Ancak hiçbir durumda böyle bir şey olmayacak" diyerek, 1998'de de benzer bir olayın meydana geldiğini kaydetti. Türkiye'nin, PKK'ya verilen desteğin kesilmesi talebiyle ordusunu Suriye sınırında konuşlandırdığını ve Türkiye'nin gücü konusunda Iraklı Kürtlerden "daha aklı başında" olduğunu belirttiği dönemin Suriye Devlet Başkanı Hafız Esad'ın terörist Abdullah Öcalan'ı sınır dışı ettiğini hatırlatan Rubin, "O dönemde Türkiye'nin siyasi ve askeri karar alma mekanizmasındaki kişiler, ABD'den yeşil ışık gelsin veya gelmesin, Suriye'ye girmeye kararlı olduklarını dile getirdi" dedi.

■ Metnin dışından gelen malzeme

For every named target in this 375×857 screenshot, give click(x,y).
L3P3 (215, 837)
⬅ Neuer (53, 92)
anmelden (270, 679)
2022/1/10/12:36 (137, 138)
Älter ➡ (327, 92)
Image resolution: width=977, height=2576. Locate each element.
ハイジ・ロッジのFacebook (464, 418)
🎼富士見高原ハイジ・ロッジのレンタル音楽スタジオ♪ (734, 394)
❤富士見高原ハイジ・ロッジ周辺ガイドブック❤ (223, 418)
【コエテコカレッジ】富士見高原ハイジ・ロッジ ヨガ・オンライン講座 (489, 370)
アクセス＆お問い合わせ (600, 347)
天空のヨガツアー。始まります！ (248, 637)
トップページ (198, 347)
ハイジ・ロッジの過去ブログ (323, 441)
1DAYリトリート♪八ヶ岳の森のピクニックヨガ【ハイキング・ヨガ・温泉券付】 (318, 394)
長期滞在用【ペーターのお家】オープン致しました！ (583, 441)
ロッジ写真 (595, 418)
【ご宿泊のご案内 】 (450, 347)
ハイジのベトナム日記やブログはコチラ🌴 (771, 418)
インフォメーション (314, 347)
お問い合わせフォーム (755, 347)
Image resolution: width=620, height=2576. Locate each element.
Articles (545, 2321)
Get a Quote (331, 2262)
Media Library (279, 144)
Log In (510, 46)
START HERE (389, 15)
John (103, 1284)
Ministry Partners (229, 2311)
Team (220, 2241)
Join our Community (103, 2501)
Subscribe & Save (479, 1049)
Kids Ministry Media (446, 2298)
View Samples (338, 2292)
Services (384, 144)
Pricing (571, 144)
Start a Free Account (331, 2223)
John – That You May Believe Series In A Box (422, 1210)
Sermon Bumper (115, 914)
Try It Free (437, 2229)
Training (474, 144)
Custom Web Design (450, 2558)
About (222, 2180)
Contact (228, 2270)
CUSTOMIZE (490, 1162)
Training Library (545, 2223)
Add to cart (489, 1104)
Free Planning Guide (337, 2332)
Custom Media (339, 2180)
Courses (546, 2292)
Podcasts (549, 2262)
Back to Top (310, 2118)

Michael Rubin, "Barzani, Kürtlere Amerikan sempatisinin anlamını fazla büyütüyor. Washington, Türkiye'nin Irak'ın kuzeyindeki PKK kamplarına karşı olası bir sınır ötesi operasyonunu onaylamasa da, bunu anlayışla karşılar. Avrupa'nın kaygıları da, Ankara'yı PKK üslerine taarruz etmekten alıkoymaz" diye yazdı.
Rubin, Iraklı Kürtlerin bağımsızlık ve genişlemecilik niyetlerine ilişkin örnekler verdi.
Barzani'nın "Türkiye, İran ve Suriye bağımsız bir Kürt devleti fikrine alışmalı" sözlerine işaret eden Rubin, Iraklı Kürtlerin şimdi elde ettiği özerklik derecesinin, Irak savaşı öncesindeki bütün tahminleri aştığını kaydetti.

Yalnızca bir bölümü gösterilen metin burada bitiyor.